TEXTE FOURNI:
· · ·

Nasreddine Montasser écrit – La Tunisie post-révolution est le théâtre d’une bataille culturelle et politique globale. Il est à espérer qu’elle restera confinée dans un jeu d’influence et ne se transformera pas en une vraie guerre.


J’ai présenté, dans la première partie de cet article, le champ de la bataille, ses enjeux et ses protagonistes. Dans cette seconde partie, je présenterai les causes de cette bataille ainsi que ses conséquences.
Mais d’abord revenons à quelques particularités de la Tunisie et des Tunisiens.
Ce pays est de tout temps un objet de convoitise. Toutes les civilisations majeures de la Méditerranée s’y sont établies pour un bout de temps et il a pu profiter de leurs richesses et de leurs cultures. Il est inutile de rappeler toutes les civilisations qui s’y sont succédé, mais il est important de rappeler que le passage de témoin entre une civilisation et une autre a toujours eu lieu avec un déchainement de violence.
On ne peut pas oublier les guerres puniques et la destruction de Carthage. L’embrasement du pays par la Kahena suites aux  invasions successives des armées arabes. La destruction du pays par les Béni Hilal, l’invasion ibérique, l’occupation ottomane, le protectorat français. On ne peut passer outre les grandes batailles de la deuxième guerre mondiale.
Ce pays a donc été toujours le théâtre de grandes batailles et de grands déchirements. Ces batailles n’ont eu d’égal en ampleur et en conséquences que la grandeur des œuvres laissées à la postérité par les civilisations qui s’y sont alternées.
Ce façonnage par le feu et le glaive de l’identité tunisienne a eu pour conséquence une aversion au changement et une résistance au troc inconditionnel d’une paix fictive contre une liberté hypothétique.
Ces traits de caractère ont fait que le Tunisien, éprouvé dans sa personnalité profonde par les séquelles d’une histoire instable, vit très mal l’atmosphère d’avant la bataille. Mais il reste imprévisible, et dans ses excès de prudence, il peut faire preuve aussi bien d’un courage héroïque que d’une violence sans limites.
La bataille qui s’annonce ne dérogera pas aux précédentes, ni en intensité dramatique ni en conséquences géopolitiques. Le Tunisien, qui a réalisé quelque chose d’énorme en mettant fin, contre toute attente, à l’une des pires dictatures policières du monde, doute aujourd’hui de la possibilité d’en faire naitre une démocratie viable.

· · ·

EXTRAIT DE DONNÉES:
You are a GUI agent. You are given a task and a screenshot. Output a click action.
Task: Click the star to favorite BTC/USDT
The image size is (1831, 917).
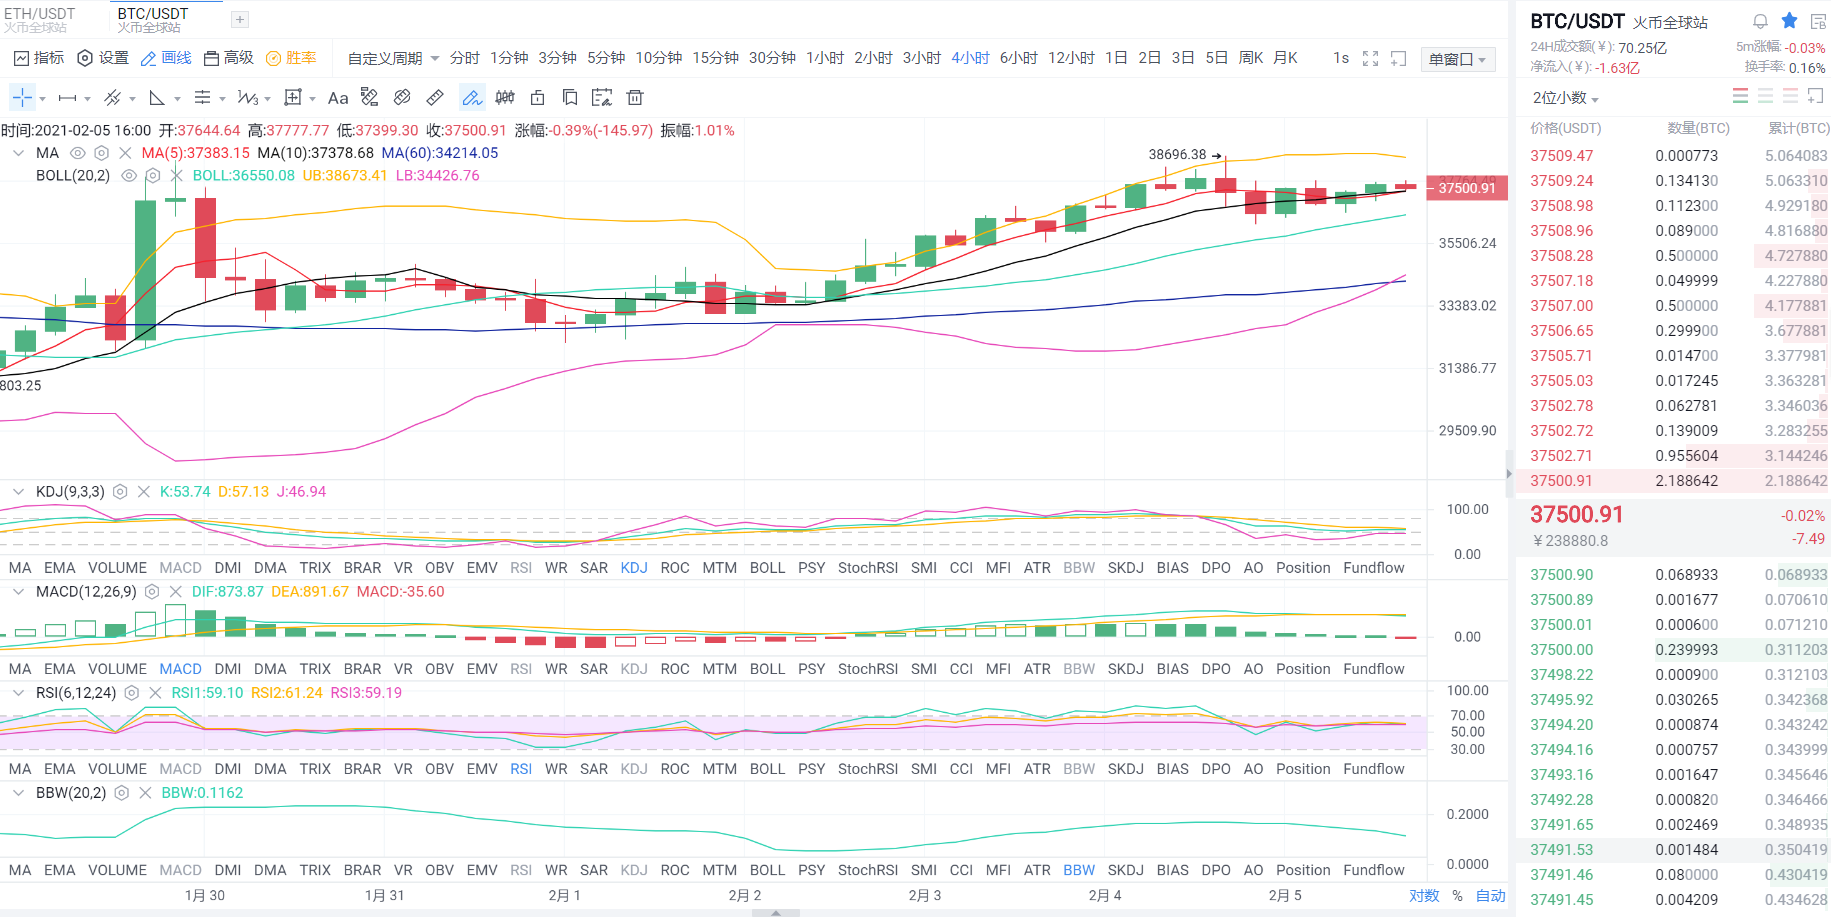point(1789,20)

· · ·

OBJECTIF:
Rédigez la suite du texte sur la bataille culturelle et politique en Tunisie, en commençant juste après sa dernière phrase.

RÉPONSE RÉDIGÉE:
La grande question reste cependant l’inéluctabilité de cette bataille. En effet, celle-ci semble inévitable pour diverses raisons. On peut citer celles idéologiques, géopolitiques, économiques, sociales ou autres.
Tout porte à croire que la peur de l’autre, l’incapacité de le comprendre, de communiquer avec lui et l’envie de le dominer, seront à l’origine du conflit. Il est aussi vrai de croire que certaines parties cherchent à motiver et à valider la thèse du «choc des civilisations».
Moi, j’aime innover et présenter des raisons peu communes, C’est qu’à mon avis, la bataille qui se profile trouve ses causes dans des notions bizarrement en dehors du champ sémantique habituel. Ces notions sont:
La non-séparabilité: il est évident que tous les protagonistes de cette bataille ont des approches similaires. Ils préconisent la négation de la séparabilité des sous-structures locales de la société tunisienne. Cette négation implique une corrélation forcée entre les individus et les sous-ensembles de la société. Ce qui signifie qu’ils ne peuvent que former impérativement un tout indissociable. Le comportement de l’un force donc le comportement des autres et s’attribue par conséquent une puissance brute.
De cette façon, le comportement d’un élément engage, définitivement et irrémédiablement, celui de l’ensemble, et cet élément, par son choix ou par sa réaction, condense le comportement de l’ensemble et acquière une légitimité indiscutable.
La non séparabilité ôte aussi toute indépendance ou différence aux individus et réduit à néant l’existence de coloration du spectre sociale qui devient d’une seule couleur.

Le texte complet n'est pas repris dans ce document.